**TASK PROMPT:**
Only some lines are wanted: please transcribe exactly those from the one containing "Task: Toggle checkbox for 所属城市代码 variable" through the end of the data, pictures excluded.

**Source records:**
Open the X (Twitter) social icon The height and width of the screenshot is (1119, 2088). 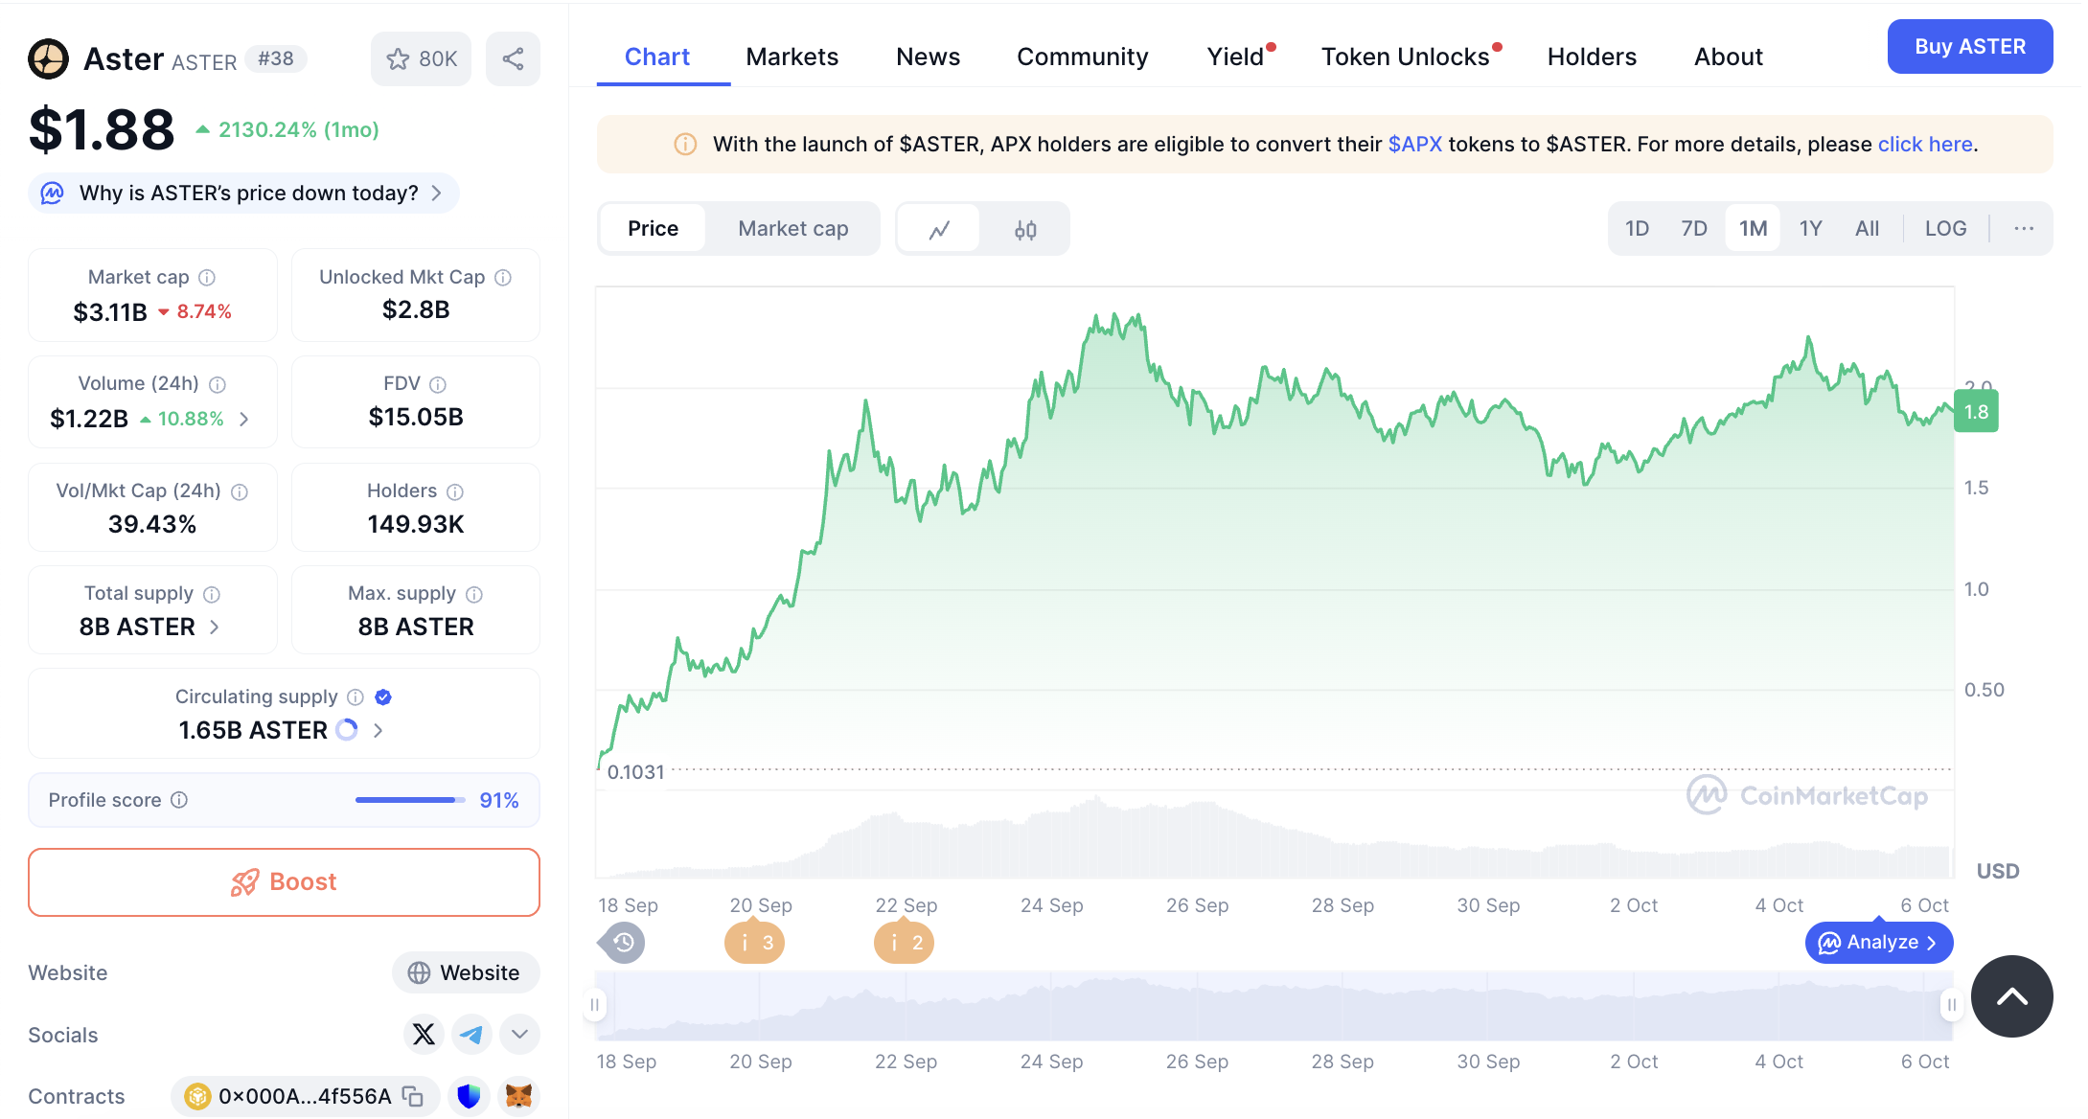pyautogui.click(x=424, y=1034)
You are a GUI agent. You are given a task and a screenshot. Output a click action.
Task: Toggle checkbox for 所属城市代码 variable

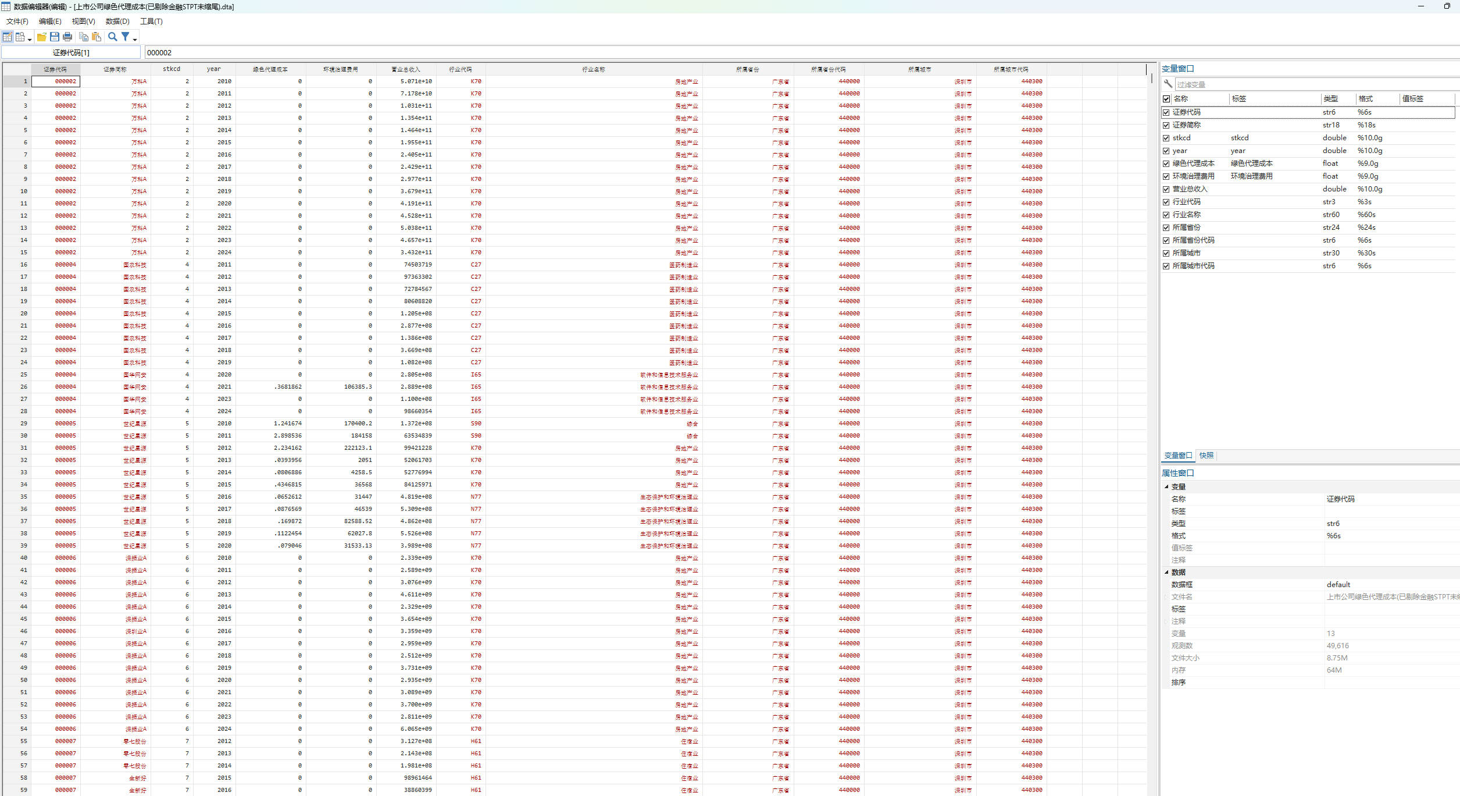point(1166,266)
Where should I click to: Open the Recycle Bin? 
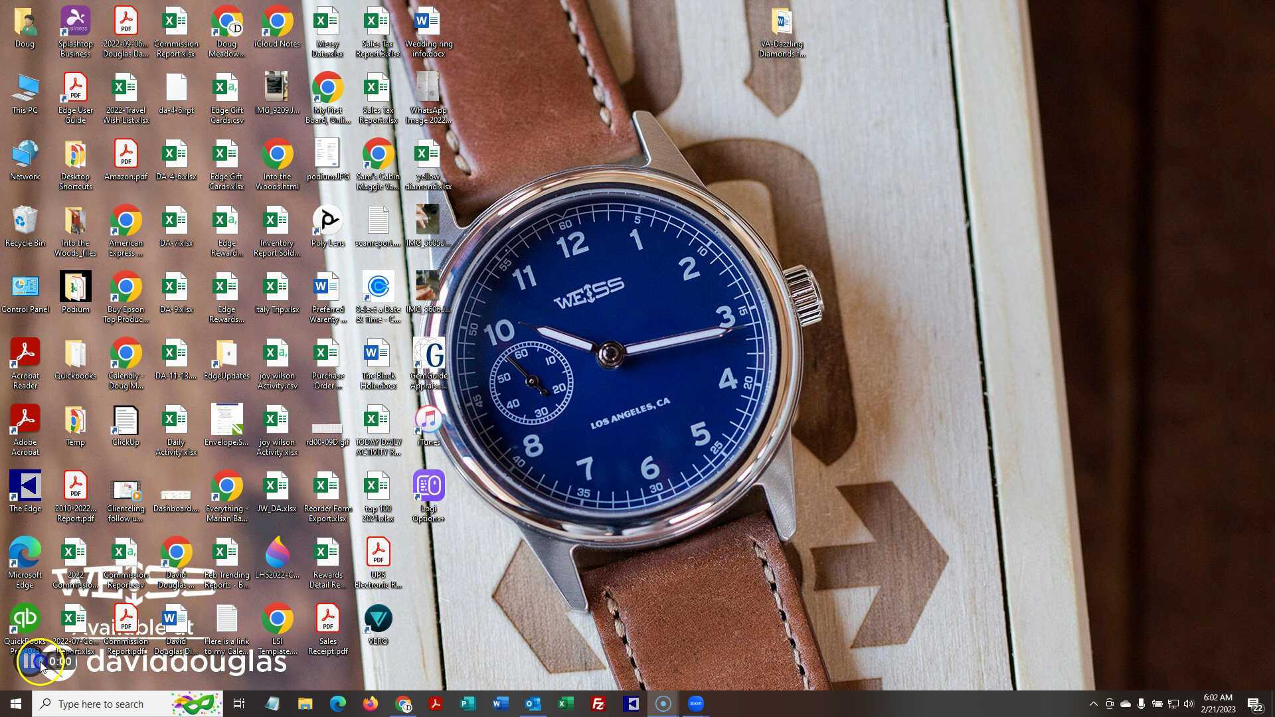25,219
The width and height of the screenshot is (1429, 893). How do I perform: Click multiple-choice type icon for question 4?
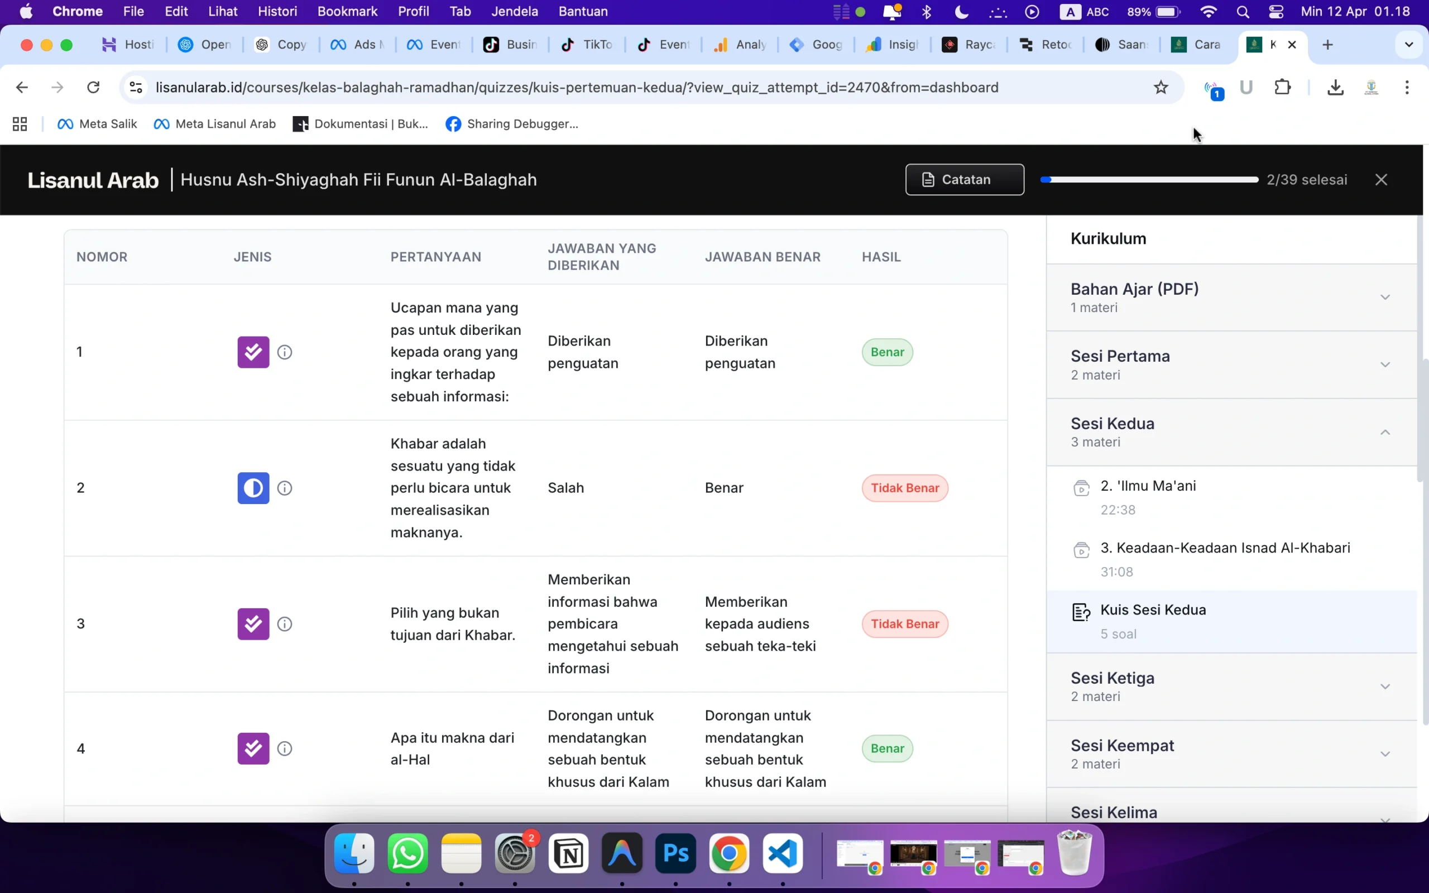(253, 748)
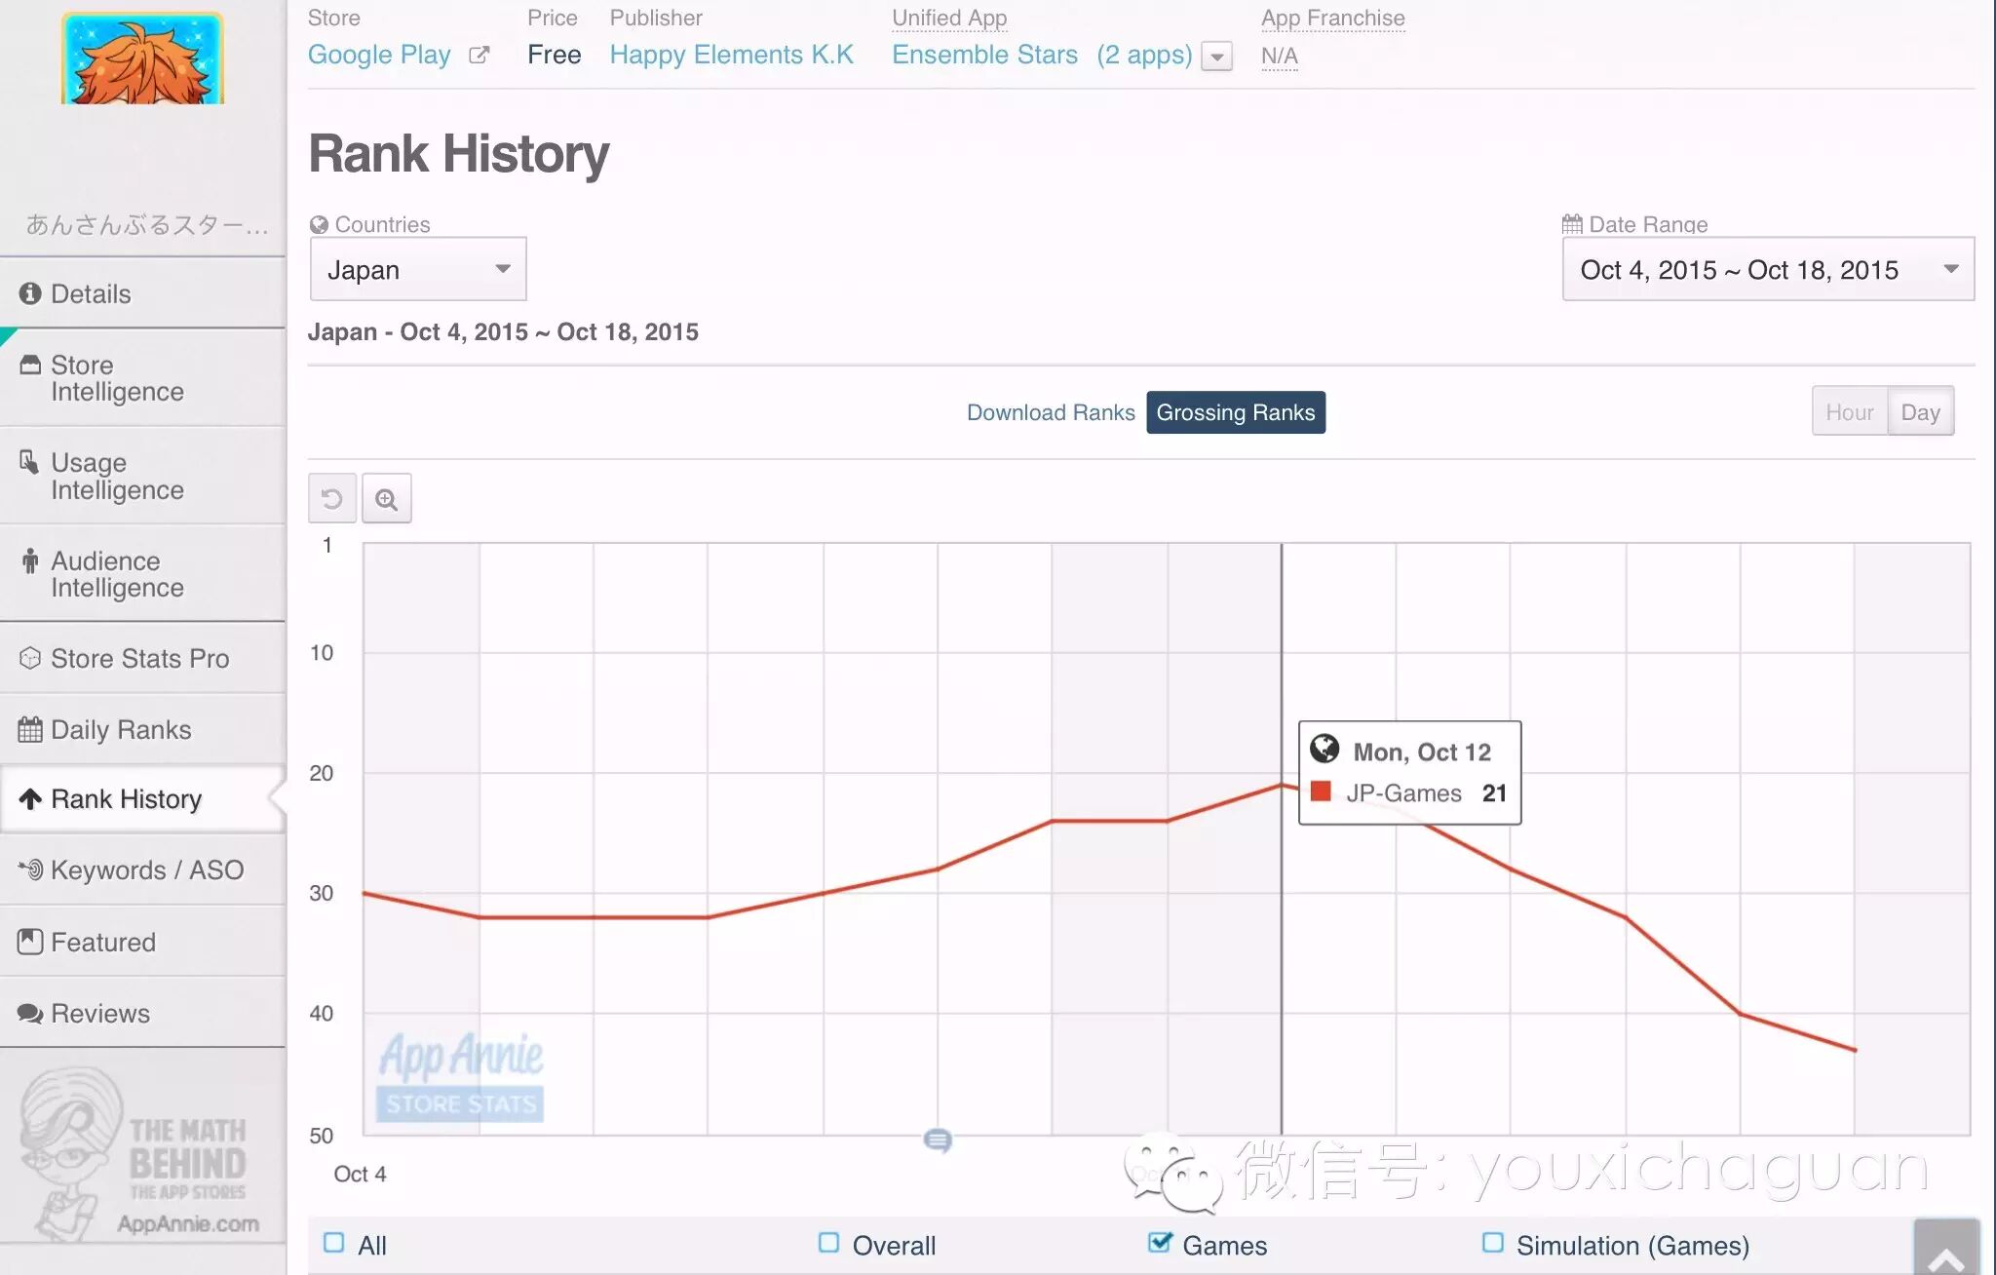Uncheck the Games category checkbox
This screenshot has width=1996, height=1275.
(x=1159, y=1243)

**ANSWER BOX:**
Task: Toggle checkbox for 所属城市代码 variable

point(1166,266)
Where should I click to: Open the Recycle Bin? 
25,219
The width and height of the screenshot is (1429, 893). How do I perform: Click multiple-choice type icon for question 4?
(253, 748)
Uncheck the Games category checkbox
This screenshot has width=1996, height=1275.
(x=1159, y=1243)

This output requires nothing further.